Listed entries:
____________________

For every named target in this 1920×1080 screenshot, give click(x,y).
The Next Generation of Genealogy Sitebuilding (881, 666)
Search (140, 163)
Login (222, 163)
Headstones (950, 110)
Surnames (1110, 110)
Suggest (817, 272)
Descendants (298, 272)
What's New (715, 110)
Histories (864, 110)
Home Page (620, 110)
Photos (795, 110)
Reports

____________________

What is being asked:
Look above for the line that holds "Descendants (298, 272)", then copy it and each line after it exactly, through the last line of the data.

Your response:
Descendants (298, 272)
What's New (715, 110)
Histories (864, 110)
Home Page (620, 110)
Photos (795, 110)
Reports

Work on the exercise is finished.